NET INCREASE (DECREASE) IN CASH AND CASH EQUIVALENTS        $     5,642       $  (311,301)
CASH AND CASH EQUIVALENTS, beginning of period                    8,988           320,289
                                                            -----------       -----------
CASH AND CASH EQUIVALENTS, end of period                    $    14,630       $     8,988
                                                            -----------       -----------






                            HAWAIIAN NATURAL WATER COMPANY, INC.
                            STATEMENTS OF CASH FLOWS
                  FOR THE YEARS ENDED DECEMBER 31, 2000 AND 1999
                                 (CONTINUED)



                                                               2000             1999
                                                            -----------      -----------
                                                                           
SUPPLEMENTAL SCHEDULE OF NONCASH INVESTING AND FINANCING
  ACTIVITIES:
ACQUISITION OF NET OPERATING ASSETS OF ALII WATER
  BOTTLING, INC. WITH COMMON STOCK                          $         -      $   312,359
                                                            -----------      -----------
CO-PACKING AGREEMENT - PAID WITH COMMON STOCK               $         -      $   150,000
                                                            -----------      -----------
ADDITION OF CAPITALIZED EQUIPMENT LEASES                    $    17,243      $    82,176
                                                            -----------      -----------
CAPITAL ADDITION - ACQUIRED WITH NOTE PAYABLE               $         -      $    22,195
                                                            -----------      -----------
ACQUISITION AND RESCISSION OF NET OPERATING ASSETS
  OF ALOHA WATER CO.:
  Issuance of common stock and common stock warrants
    to professional advisor                                 $    70,000      $         -
  Issuance of common stock in merger                            937,500                -
  Issuance of note payable                                      500,000                -
  Cancellation of note payable                                 (500,000)               -
                                                            -----------      -----------
                                                            $ 1,007,500      $         -
                                                            -----------      -----------



               The accompanying notes are an integral part of these financial statements.

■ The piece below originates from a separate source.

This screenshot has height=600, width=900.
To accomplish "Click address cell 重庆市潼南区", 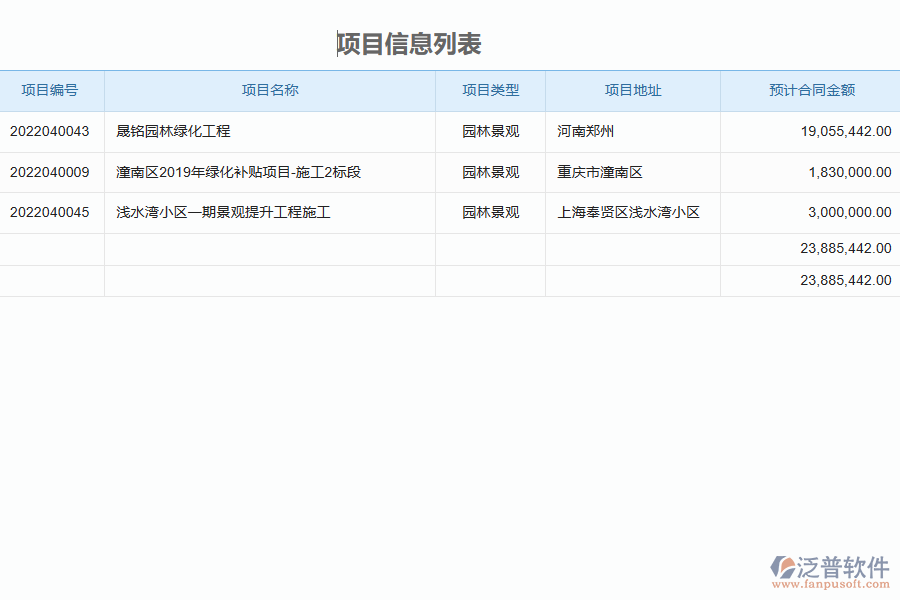I will (x=593, y=171).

                    HAWAIIAN NATURAL WATER COMPANY, INC.
                       NOTES TO FINANCIAL STATEMENTS


1.  SUMMARY OF SIGNIFICANT ACCOUNTING POLICIES AND RISK FACTORS

(a)  Organization and Going Concern

Hawaiian Natural Water Company, Inc. (the "Company") was incorporated in the
State of Hawaii on September 13, 1994.  The Company was formed for the purpose
of bottling, marketing and distributing Hawaiian natural water in Hawaii, the
United States mainland and foreign markets.  The Company's initial product
introduction occurred in the first quarter of 1995.

In June 1999 the Company acquired certain assets of Ali'i Water Bottling Co.,
Inc. (see Note 3), which extended the Company's product line to include (1)
premium purified bottled water, and (2) the home and office large bottle (3
gallon and 5 gallon) delivery market.  This business is concentrated in the
Kailua-Kona area of the Big Island of Hawaii.

In January 2000, the Company introduced a line of herbal beverages under the
"East Meets West XEN(TM)" name.  The beverages are manufactured for the
Company pursuant to a co-packing agreement with a Los Angeles area bottler
(see Note 10d to the financial statements).  Sales efforts in 2000 were
concentrated in Southern California, Hawaii and the Vancouver, Canada area.

In March 2000, the Company acquired Aloha Water Company Inc., a distributor of
purified water in the home and office market in the Honolulu area.  This
acquisition was subsequently rescinded in December, 2000 (see Note 4).

In November 2000, the Company agreed to be acquired by AMCON Distributing
Company, an Omaha, Nebraska based distributor, by means of a merger of the
Company into a wholly owned subsidiary of AMCON (see Note 5).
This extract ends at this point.